Ajip Rosidi (1987) menjelaskan bahwa minat baca bukanlah sesuatu yang tumbuh secara otomatis. Melainkan, minat baca ditanamkan, ditumbuhkan serta dipupuk dan dibina sejak anak-anak masih dini. Dalam membangun minat baca diperlukan bantuan serta partisipasi aktif dari seluruh komponen masyarakat mulai lingkungan sekolah (guru), lingkungan masyarakat, pemerintah, dan paling utama adalah dukungan dari pihak keluarga.

Berdasarkan hasil penelitian Thorndike ( 1987) yang dilakukan di lima belas negara termasuk di dalamnya negara-negara berkembang, pengaruh keluarga sangat tinggi kontribusinya dalam mempengaruhi terbentuknya minat serta kemahiran membaca pada anak-anak. Bahkan, Thorndike menyatakan bahwa tidak terdapat indikasi bahwa anak-anak yang memiliki minat serta kemahiran membaca unggul sebagai akibat langsung (pengaruh) dari pengajaran membaca yang diselenggarakan di sekolah-sekolah. 

Bahwa anak harus didekatkan pada buku sejak masih kecil untuk membentuk menjadi manusia berwatak, arif berwawasan dan berinteligensia tinggi di kemudian hari merupakan langkah strategis. Minat dan kecintaan seorang anak untuk gemar membaca ditanamkan dan dimulai oleh ibu dan bapak. Ibu dan bapak dapat memberi contoh kepada anak-anaknya.

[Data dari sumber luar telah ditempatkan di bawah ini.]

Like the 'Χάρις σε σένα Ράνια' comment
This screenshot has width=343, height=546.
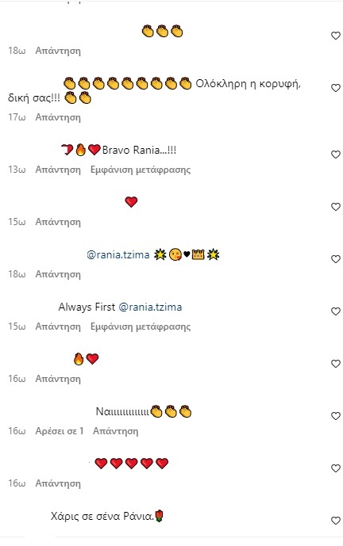coord(335,520)
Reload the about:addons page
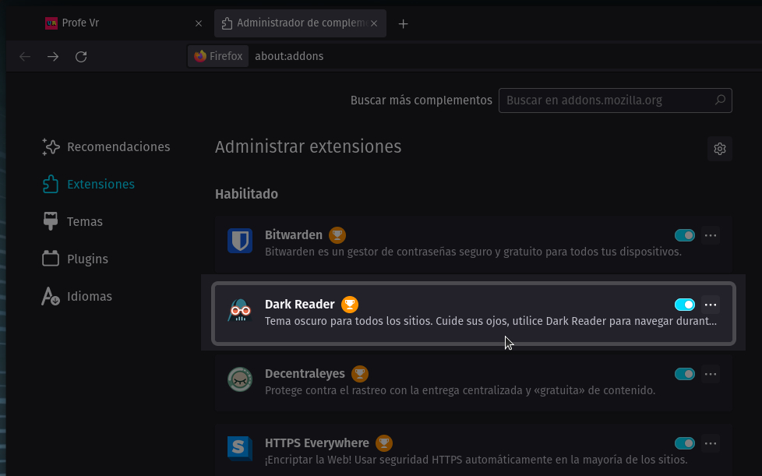The image size is (762, 476). point(80,56)
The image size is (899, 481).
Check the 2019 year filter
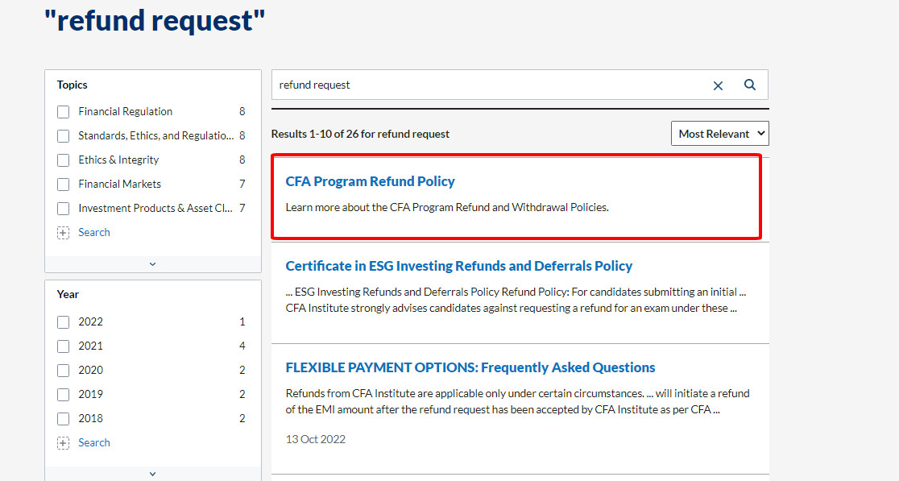click(63, 395)
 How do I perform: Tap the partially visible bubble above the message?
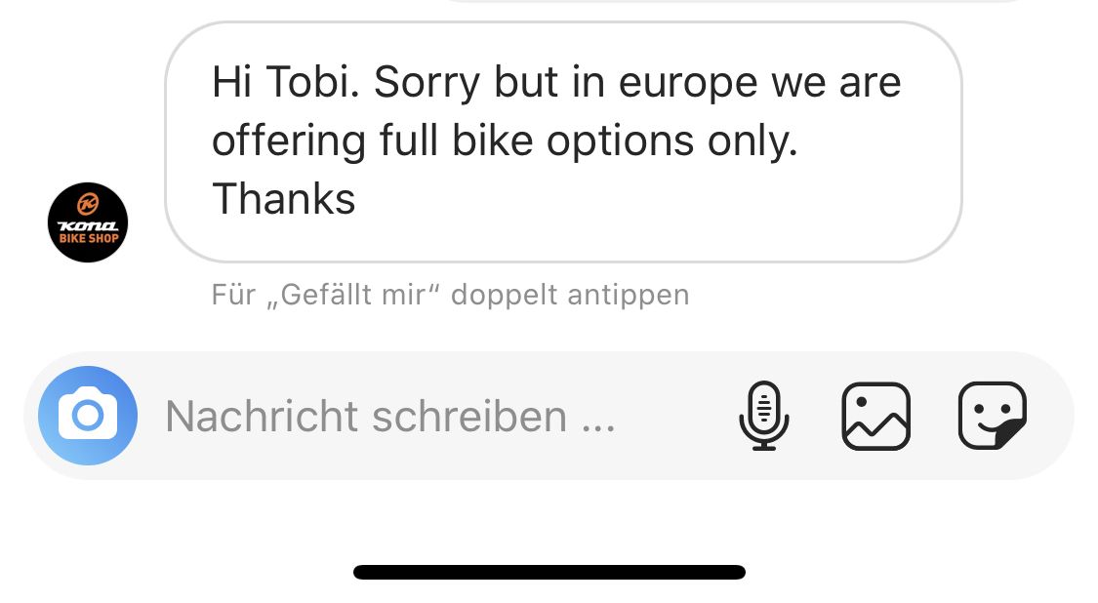click(732, 2)
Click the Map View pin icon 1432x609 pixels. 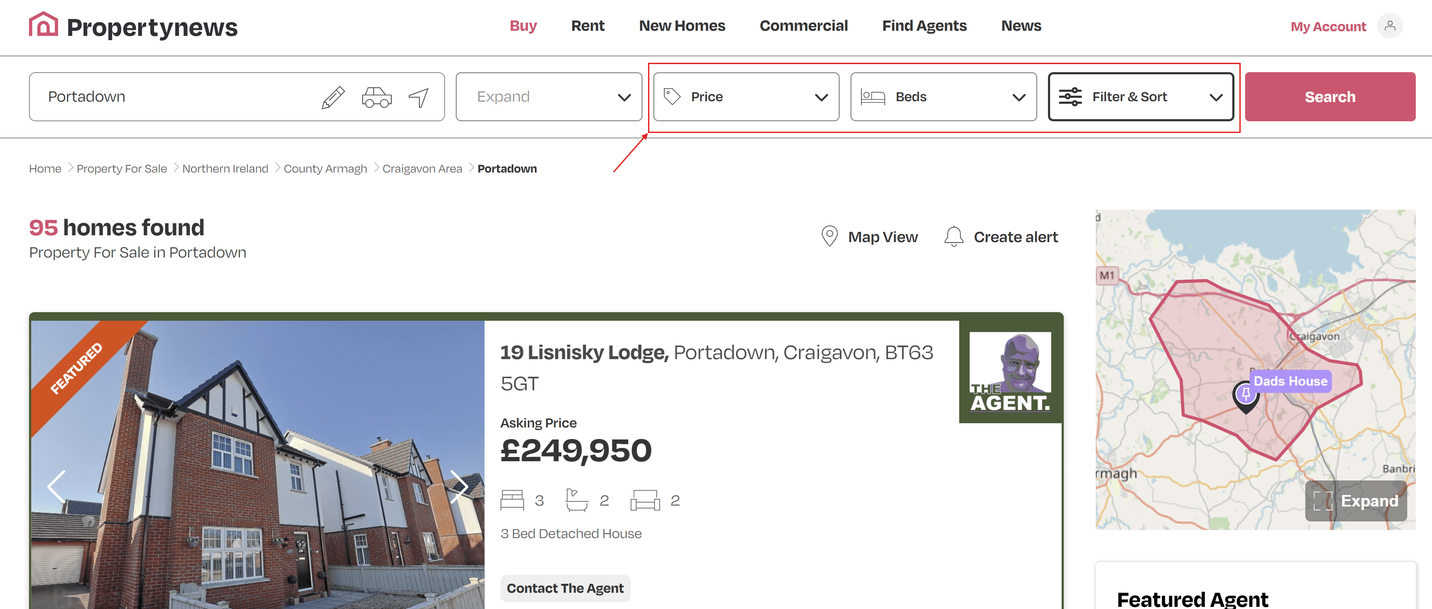(x=829, y=236)
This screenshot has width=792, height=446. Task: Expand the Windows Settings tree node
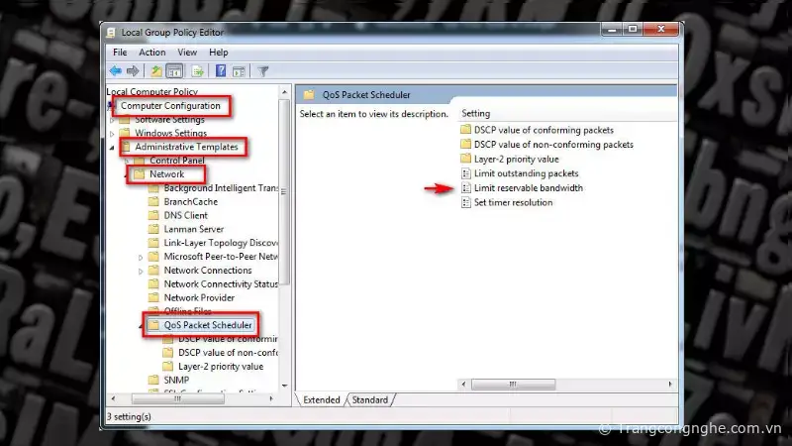tap(113, 134)
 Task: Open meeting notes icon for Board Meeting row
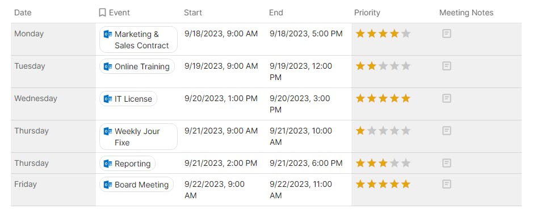[447, 184]
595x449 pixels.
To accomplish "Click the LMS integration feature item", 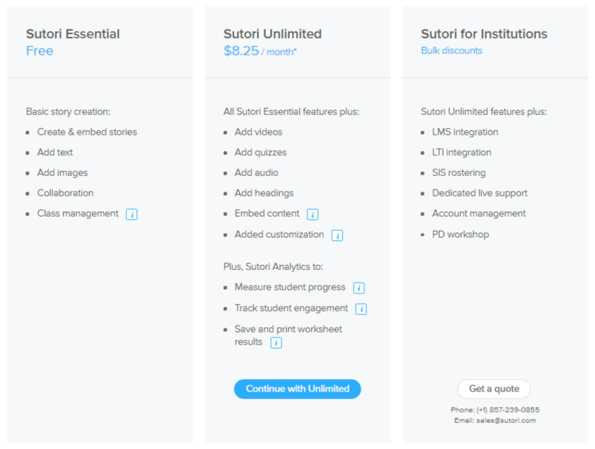I will pyautogui.click(x=464, y=132).
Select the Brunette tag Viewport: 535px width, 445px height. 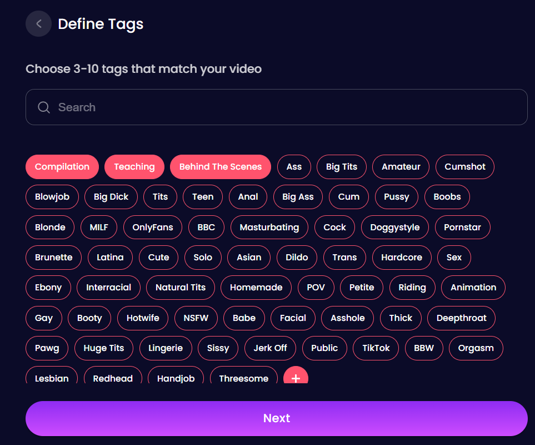54,258
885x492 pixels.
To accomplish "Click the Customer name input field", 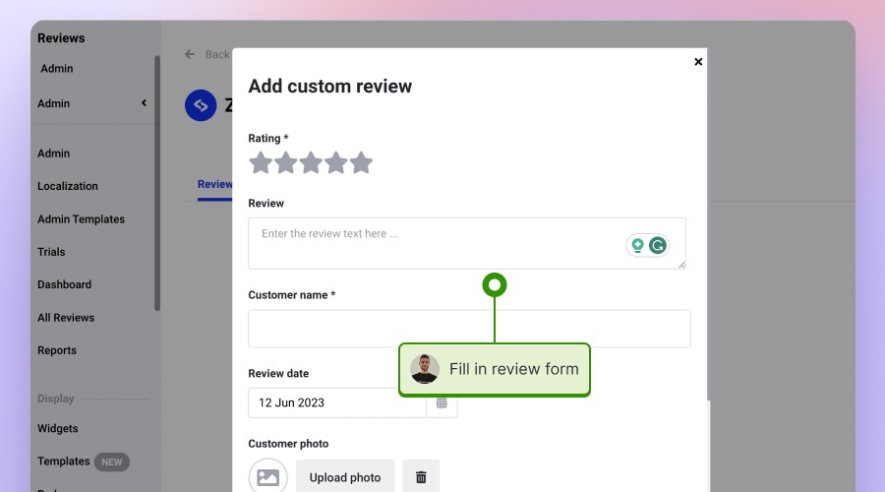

Bagi ibu dan bapak yang gemar membaca; dan dapat menunjukkan pada anak bahwa buku adalah sebuah objek yang dapat dinikmati, memberi kesenangan dan informasi berguna, akan memberi inspirasi pada anak untuk menirunya.

Menurut DN. Norton (1989), seorang pakar membaca dari Universitas Texas mengatakan sesungguhnya merupakan sebuah persepsi yang salah jika banyak orang tua yang mengatakan bahwa anak-anak itu tidak memiliki kesenangan membaca buku. Menurut kesimpulan hasil penelitian yang dilakukan, pada dasarnya semua anak senang melakukan kegiatan membaca dengan syarat pihak orang tua mau menyediakan buku-buku bacaan yang memang cocok dengan kondisi mereka, baik dari segi isi maupun bahasanya. Menanamkan kebiasaan membaca pada anak-anak, dengan cara menyediakan bacaan yang disukai, pasti anak-anak dengan penuh suka cita akan melakukannya. Meskipun, mengupayakan agar anak-anak gemar dan mahir membaca, memang bukanlah sebuah pekerjaan yang mudah dan murah, karena faktor-faktor yang turut mempengaruhi minat serta kemahiran membaca pada diri seseorang itu tidaklah tunggal, tetapi cukup kompleks, dan juga kemampuan membaca bukanlah kemampuan bawaan (innate), melainkan sesuatu yang harus diupayakan oleh semua pihak dengan penciptaan kondisi yang kondusif.

Dalam rangka membangun kemampuan membaca, Yap (1978) menegaskan bahwa kemampuan membaca seseorang ditentukan oleh kualitas membacanya; dan kemampuan membaca seseorang sangat ditentukan oleh lamanya seseorang melakukan aktivitas membaca. Untuk menguatkan pendapatnya itu, Yap melaporkan hasil penelitiannya, bahwa 65% ditentukan oleh banyaknya waktu yang digunakan untuk membaca, 25% oleh faktor IQ, dan 10% oleh faktor-faktor lain berupa lingkungan sosial, emosional, lingkungan fisik dan sejenisnya. Dengan demikian, menurut Yap jika berniat untuk meningkatkan kualitas kemampuan membaca seseorang, perbanyaklah melakukan aktivitas membaca. Dengan demikian, Yap termasuk seorang pakar membaca beraliran behavioristik, suatu aliran yang menyatakan bahwa pemerolehan kemampuan membaca seseorang itu sebagian besar dipengaruhi oleh frekuensi (keseringan) waktu yang digunakan oleh seseorang untuk membaca. 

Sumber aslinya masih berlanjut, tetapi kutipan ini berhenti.